OBJECTIVES: We sought to quantitatively determine the inter-observer variability of expert radiotherapy target-volume delineation for thymic cancers, as part of a larger effort to develop an expert-consensus contouring atlas.
METHODS: A pilot dataset was created consisting of a standardized case presentation with pre- and post-operative DICOM CT image sets from a single patient with Masaoka-Koga Stage III thymoma. Expert thoracic radiation oncologists delineated tumor targets on the pre- and post-operative scans as they would for a definitive and adjuvant case, respectively. Respondents completed a survey including recommended dose prescription and target volume margins for definitive and post-operative scenarios. Inter-observer variability was analyzed quantitatively with Warfield's simultaneous truth, performance level estimation (STAPLE) algorithm and Dice similarity coefficient (DSC).
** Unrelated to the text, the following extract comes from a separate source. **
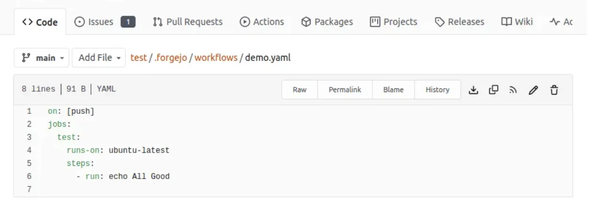Open the Releases tab
The width and height of the screenshot is (591, 206).
(x=460, y=22)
RESULTS: Seven users completed contouring for definitive and adjuvant cases; of these, 5 completed online surveys. Segmentation performance was assessed, with high mean±SD STAPLE-estimated segmentation sensitivity for definitive case GTV and CTV at 0.77 and 0.80, respectively, and post-operative CTV sensitivity of 0.55; all volumes had specificity of ≥0.99. Inter-observer agreement was markedly higher for the definitive target volumes, with mean±SD DSC of 0.88±0.03 and 0.89±0.04 for GTV and CTV respectively, compared to post-op CTV DSC of 0.69±0.06 (Kruskal-Wallis p<0.01.
CONCLUSION: Expert agreement for definitive case volumes was exceptionally high, though significantly lower agreement was noted post-operatively. Technique and dose prescription between experts was substantively consistent, and these preliminary results will be utilized to create an expert-consensus contouring atlas to aid the non-expert radiation oncologist in the planning of these challenging, rare tumors.